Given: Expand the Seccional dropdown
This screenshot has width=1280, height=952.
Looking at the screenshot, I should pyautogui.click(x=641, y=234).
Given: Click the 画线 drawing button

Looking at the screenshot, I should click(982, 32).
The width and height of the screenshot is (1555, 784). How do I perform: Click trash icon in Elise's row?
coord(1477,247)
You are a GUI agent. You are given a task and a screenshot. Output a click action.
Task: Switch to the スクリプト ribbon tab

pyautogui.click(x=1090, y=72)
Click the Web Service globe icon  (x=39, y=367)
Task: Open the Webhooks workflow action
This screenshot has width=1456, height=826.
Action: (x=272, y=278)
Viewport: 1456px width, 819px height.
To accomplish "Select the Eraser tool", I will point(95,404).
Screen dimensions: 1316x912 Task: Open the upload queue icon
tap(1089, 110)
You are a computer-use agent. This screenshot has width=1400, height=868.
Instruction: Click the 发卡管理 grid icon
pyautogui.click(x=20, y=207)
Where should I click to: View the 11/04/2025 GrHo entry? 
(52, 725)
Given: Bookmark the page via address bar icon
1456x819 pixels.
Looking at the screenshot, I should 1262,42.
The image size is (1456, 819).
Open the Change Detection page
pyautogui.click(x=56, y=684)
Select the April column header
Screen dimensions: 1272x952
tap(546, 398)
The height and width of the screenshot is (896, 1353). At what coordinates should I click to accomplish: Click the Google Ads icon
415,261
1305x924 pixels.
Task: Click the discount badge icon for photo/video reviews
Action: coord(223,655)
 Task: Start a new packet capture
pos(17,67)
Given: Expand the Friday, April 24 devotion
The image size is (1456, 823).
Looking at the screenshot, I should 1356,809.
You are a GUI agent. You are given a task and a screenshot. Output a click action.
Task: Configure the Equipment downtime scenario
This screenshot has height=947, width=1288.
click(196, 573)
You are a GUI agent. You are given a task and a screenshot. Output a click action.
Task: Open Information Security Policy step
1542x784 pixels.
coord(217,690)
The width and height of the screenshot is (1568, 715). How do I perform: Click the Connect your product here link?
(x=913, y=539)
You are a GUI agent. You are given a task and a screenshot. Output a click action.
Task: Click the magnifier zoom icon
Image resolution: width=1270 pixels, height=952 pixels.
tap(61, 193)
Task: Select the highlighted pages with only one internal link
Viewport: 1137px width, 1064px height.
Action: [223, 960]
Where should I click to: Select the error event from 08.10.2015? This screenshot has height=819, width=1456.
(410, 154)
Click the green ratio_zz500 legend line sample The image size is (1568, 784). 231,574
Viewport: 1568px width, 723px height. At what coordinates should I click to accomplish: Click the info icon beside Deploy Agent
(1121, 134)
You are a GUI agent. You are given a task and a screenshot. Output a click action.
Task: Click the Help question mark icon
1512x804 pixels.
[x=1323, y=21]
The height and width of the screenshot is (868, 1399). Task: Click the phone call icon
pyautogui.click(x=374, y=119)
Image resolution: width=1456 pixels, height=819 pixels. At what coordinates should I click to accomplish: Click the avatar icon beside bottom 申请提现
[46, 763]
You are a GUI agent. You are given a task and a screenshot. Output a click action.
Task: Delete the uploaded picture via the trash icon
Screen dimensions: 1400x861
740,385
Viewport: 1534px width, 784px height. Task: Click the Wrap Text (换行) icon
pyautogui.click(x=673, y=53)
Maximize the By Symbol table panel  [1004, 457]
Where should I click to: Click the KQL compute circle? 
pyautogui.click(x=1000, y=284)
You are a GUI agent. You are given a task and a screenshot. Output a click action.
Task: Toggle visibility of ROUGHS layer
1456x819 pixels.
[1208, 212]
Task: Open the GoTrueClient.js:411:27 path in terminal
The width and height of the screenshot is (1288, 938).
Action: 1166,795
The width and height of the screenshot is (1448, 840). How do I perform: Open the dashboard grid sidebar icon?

□ □ □

> _TASK BRIEF_: In full and without error, retype the entries above.

> _RESPONSE FOR THIS EXERCISE_:
Given: Expand the Seccional dropdown
This screenshot has width=1280, height=952.
Looking at the screenshot, I should pyautogui.click(x=641, y=234).
Given: Click the 画线 drawing button

Looking at the screenshot, I should click(982, 32).
The width and height of the screenshot is (1555, 784). How do I perform: Click trash icon in Elise's row?
coord(1477,247)
You are a GUI agent. You are given a task and a screenshot. Output a click action.
Task: Switch to the スクリプト ribbon tab

pyautogui.click(x=1090, y=72)
Click the Web Service globe icon  (x=39, y=367)
Task: Open the Webhooks workflow action
This screenshot has width=1456, height=826.
Action: (x=272, y=278)
Viewport: 1456px width, 819px height.
To accomplish "Select the Eraser tool", I will point(95,404).
Screen dimensions: 1316x912 Task: Open the upload queue icon
tap(1089, 110)
You are a computer-use agent. This screenshot has width=1400, height=868.
Instruction: Click the 发卡管理 grid icon
pyautogui.click(x=20, y=207)
Where should I click to: View the 11/04/2025 GrHo entry? 
(52, 725)
Given: Bookmark the page via address bar icon
1456x819 pixels.
Looking at the screenshot, I should 1262,42.
The image size is (1456, 819).
Open the Change Detection page
pyautogui.click(x=56, y=684)
Select the April column header
Screen dimensions: 1272x952
tap(546, 398)
The height and width of the screenshot is (896, 1353). At what coordinates should I click to accomplish: Click the Google Ads icon
415,261
1305x924 pixels.
Task: Click the discount badge icon for photo/video reviews
Action: coord(223,655)
 Task: Start a new packet capture
pos(17,67)
Given: Expand the Friday, April 24 devotion
The image size is (1456, 823).
Looking at the screenshot, I should 1356,809.
You are a GUI agent. You are given a task and a screenshot. Output a click action.
Task: Configure the Equipment downtime scenario
This screenshot has height=947, width=1288.
click(196, 573)
You are a GUI agent. You are given a task and a screenshot. Output a click action.
Task: Open Information Security Policy step
1542x784 pixels.
coord(217,690)
The width and height of the screenshot is (1568, 715). How do I perform: Click the Connect your product here link?
(x=913, y=539)
You are a GUI agent. You are given a task and a screenshot. Output a click action.
Task: Click the magnifier zoom icon
Image resolution: width=1270 pixels, height=952 pixels.
tap(61, 193)
Task: Select the highlighted pages with only one internal link
Viewport: 1137px width, 1064px height.
Action: [223, 960]
Where should I click to: Select the error event from 08.10.2015? This screenshot has height=819, width=1456.
(410, 154)
Click the green ratio_zz500 legend line sample The image size is (1568, 784). 231,574
Viewport: 1568px width, 723px height. At what coordinates should I click to accomplish: Click the info icon beside Deploy Agent
(1121, 134)
You are a GUI agent. You are given a task and a screenshot. Output a click action.
Task: Click the Help question mark icon
1512x804 pixels.
[x=1323, y=21]
The height and width of the screenshot is (868, 1399). Task: Click the phone call icon
pyautogui.click(x=374, y=119)
Image resolution: width=1456 pixels, height=819 pixels. At what coordinates should I click to accomplish: Click the avatar icon beside bottom 申请提现
[46, 763]
You are a GUI agent. You are given a task and a screenshot. Output a click action.
Task: Delete the uploaded picture via the trash icon
Screen dimensions: 1400x861
740,385
Viewport: 1534px width, 784px height. Task: Click the Wrap Text (换行) icon
pyautogui.click(x=673, y=53)
Maximize the By Symbol table panel  [1004, 457]
Where should I click to: Click the KQL compute circle? 
pyautogui.click(x=1000, y=284)
You are a GUI agent. You are given a task and a screenshot. Output a click action.
Task: Toggle visibility of ROUGHS layer
1456x819 pixels.
[1208, 212]
Task: Open the GoTrueClient.js:411:27 path in terminal
The width and height of the screenshot is (1288, 938).
Action: 1166,795
The width and height of the screenshot is (1448, 840). How do I perform: Open the dashboard grid sidebar icon?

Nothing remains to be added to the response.